YOUR ASSIGNMENT — Retyping the data exactly is the task. Include every line.

Saved data entries
--- START ---
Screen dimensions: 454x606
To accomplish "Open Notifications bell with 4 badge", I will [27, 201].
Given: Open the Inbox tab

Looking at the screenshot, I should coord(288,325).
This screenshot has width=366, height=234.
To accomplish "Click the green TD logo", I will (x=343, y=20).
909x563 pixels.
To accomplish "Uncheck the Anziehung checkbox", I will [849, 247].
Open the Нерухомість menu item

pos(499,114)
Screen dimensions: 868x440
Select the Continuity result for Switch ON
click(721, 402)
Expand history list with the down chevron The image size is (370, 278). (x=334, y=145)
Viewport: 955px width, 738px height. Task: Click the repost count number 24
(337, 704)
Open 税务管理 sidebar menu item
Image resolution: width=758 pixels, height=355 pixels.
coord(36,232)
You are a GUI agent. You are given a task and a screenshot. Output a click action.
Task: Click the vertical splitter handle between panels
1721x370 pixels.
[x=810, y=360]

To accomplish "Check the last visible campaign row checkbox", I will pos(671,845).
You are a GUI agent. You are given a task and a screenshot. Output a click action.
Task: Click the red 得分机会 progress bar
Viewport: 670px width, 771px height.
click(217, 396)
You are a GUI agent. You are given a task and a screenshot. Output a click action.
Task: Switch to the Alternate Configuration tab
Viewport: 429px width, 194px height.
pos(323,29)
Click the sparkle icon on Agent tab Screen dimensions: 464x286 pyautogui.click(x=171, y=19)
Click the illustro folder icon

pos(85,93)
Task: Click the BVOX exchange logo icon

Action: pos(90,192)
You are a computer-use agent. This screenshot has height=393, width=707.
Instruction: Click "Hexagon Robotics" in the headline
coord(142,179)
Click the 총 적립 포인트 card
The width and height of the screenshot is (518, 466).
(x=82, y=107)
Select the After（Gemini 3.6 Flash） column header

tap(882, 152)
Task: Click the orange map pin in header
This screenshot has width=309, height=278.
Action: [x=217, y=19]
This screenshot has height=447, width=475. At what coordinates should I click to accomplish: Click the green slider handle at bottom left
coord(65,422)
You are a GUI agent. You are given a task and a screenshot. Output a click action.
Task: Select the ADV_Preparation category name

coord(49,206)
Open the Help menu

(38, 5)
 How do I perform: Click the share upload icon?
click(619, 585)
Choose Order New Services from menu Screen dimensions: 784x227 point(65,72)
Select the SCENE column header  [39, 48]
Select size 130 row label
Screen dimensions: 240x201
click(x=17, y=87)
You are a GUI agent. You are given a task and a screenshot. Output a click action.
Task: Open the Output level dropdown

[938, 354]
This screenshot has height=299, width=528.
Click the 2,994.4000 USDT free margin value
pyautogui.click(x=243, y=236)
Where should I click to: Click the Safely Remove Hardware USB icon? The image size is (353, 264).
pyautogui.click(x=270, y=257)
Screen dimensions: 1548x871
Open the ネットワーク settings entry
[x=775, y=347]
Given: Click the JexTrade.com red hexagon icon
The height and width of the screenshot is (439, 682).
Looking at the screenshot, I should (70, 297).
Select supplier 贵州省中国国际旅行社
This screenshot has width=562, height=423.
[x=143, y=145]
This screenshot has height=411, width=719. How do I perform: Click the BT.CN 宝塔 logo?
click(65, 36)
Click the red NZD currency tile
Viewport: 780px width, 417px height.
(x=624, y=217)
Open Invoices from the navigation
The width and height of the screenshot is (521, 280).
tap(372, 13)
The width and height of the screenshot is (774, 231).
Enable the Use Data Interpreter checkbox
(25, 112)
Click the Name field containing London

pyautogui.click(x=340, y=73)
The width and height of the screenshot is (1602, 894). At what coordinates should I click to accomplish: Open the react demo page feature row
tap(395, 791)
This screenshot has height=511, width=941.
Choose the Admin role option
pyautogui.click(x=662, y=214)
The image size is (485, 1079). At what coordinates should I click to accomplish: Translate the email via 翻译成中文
--- END ---
OUTPUT OF THE EXERCISE —
Screen dimensions: 454x606
To accomplish "Open Notifications bell with 4 badge", I will [27, 201].
Given: Open the Inbox tab

Looking at the screenshot, I should coord(288,325).
This screenshot has width=366, height=234.
To accomplish "Click the green TD logo", I will (x=343, y=20).
909x563 pixels.
To accomplish "Uncheck the Anziehung checkbox", I will [849, 247].
Open the Нерухомість menu item

pos(499,114)
Screen dimensions: 868x440
Select the Continuity result for Switch ON
click(721, 402)
Expand history list with the down chevron The image size is (370, 278). (x=334, y=145)
Viewport: 955px width, 738px height. Task: Click the repost count number 24
(337, 704)
Open 税务管理 sidebar menu item
Image resolution: width=758 pixels, height=355 pixels.
coord(36,232)
You are a GUI agent. You are given a task and a screenshot. Output a click action.
Task: Click the vertical splitter handle between panels
1721x370 pixels.
[x=810, y=360]

To accomplish "Check the last visible campaign row checkbox", I will pos(671,845).
You are a GUI agent. You are given a task and a screenshot. Output a click action.
Task: Click the red 得分机会 progress bar
Viewport: 670px width, 771px height.
click(217, 396)
You are a GUI agent. You are given a task and a screenshot. Output a click action.
Task: Switch to the Alternate Configuration tab
Viewport: 429px width, 194px height.
pos(323,29)
Click the sparkle icon on Agent tab Screen dimensions: 464x286 pyautogui.click(x=171, y=19)
Click the illustro folder icon

pos(85,93)
Task: Click the BVOX exchange logo icon

Action: pos(90,192)
You are a computer-use agent. This screenshot has height=393, width=707.
Instruction: Click "Hexagon Robotics" in the headline
coord(142,179)
Click the 총 적립 포인트 card
The width and height of the screenshot is (518, 466).
(x=82, y=107)
Select the After（Gemini 3.6 Flash） column header

tap(882, 152)
Task: Click the orange map pin in header
This screenshot has width=309, height=278.
Action: [x=217, y=19]
This screenshot has height=447, width=475. At what coordinates should I click to accomplish: Click the green slider handle at bottom left
coord(65,422)
You are a GUI agent. You are given a task and a screenshot. Output a click action.
Task: Select the ADV_Preparation category name

coord(49,206)
Open the Help menu

(38, 5)
 How do I perform: Click the share upload icon?
click(619, 585)
Choose Order New Services from menu Screen dimensions: 784x227 point(65,72)
Select the SCENE column header  [39, 48]
Select size 130 row label
Screen dimensions: 240x201
click(x=17, y=87)
You are a GUI agent. You are given a task and a screenshot. Output a click action.
Task: Open the Output level dropdown

[938, 354]
This screenshot has height=299, width=528.
Click the 2,994.4000 USDT free margin value
pyautogui.click(x=243, y=236)
Where should I click to: Click the Safely Remove Hardware USB icon? The image size is (353, 264).
pyautogui.click(x=270, y=257)
Screen dimensions: 1548x871
Open the ネットワーク settings entry
[x=775, y=347]
Given: Click the JexTrade.com red hexagon icon
The height and width of the screenshot is (439, 682).
Looking at the screenshot, I should (70, 297).
Select supplier 贵州省中国国际旅行社
This screenshot has width=562, height=423.
[x=143, y=145]
This screenshot has height=411, width=719. How do I perform: Click the BT.CN 宝塔 logo?
click(65, 36)
Click the red NZD currency tile
Viewport: 780px width, 417px height.
(x=624, y=217)
Open Invoices from the navigation
The width and height of the screenshot is (521, 280).
tap(372, 13)
The width and height of the screenshot is (774, 231).
Enable the Use Data Interpreter checkbox
(25, 112)
Click the Name field containing London

pyautogui.click(x=340, y=73)
The width and height of the screenshot is (1602, 894). At what coordinates should I click to accomplish: Open the react demo page feature row
tap(395, 791)
This screenshot has height=511, width=941.
Choose the Admin role option
pyautogui.click(x=662, y=214)
The image size is (485, 1079). At what coordinates should I click to accomplish: Translate the email via 翻译成中文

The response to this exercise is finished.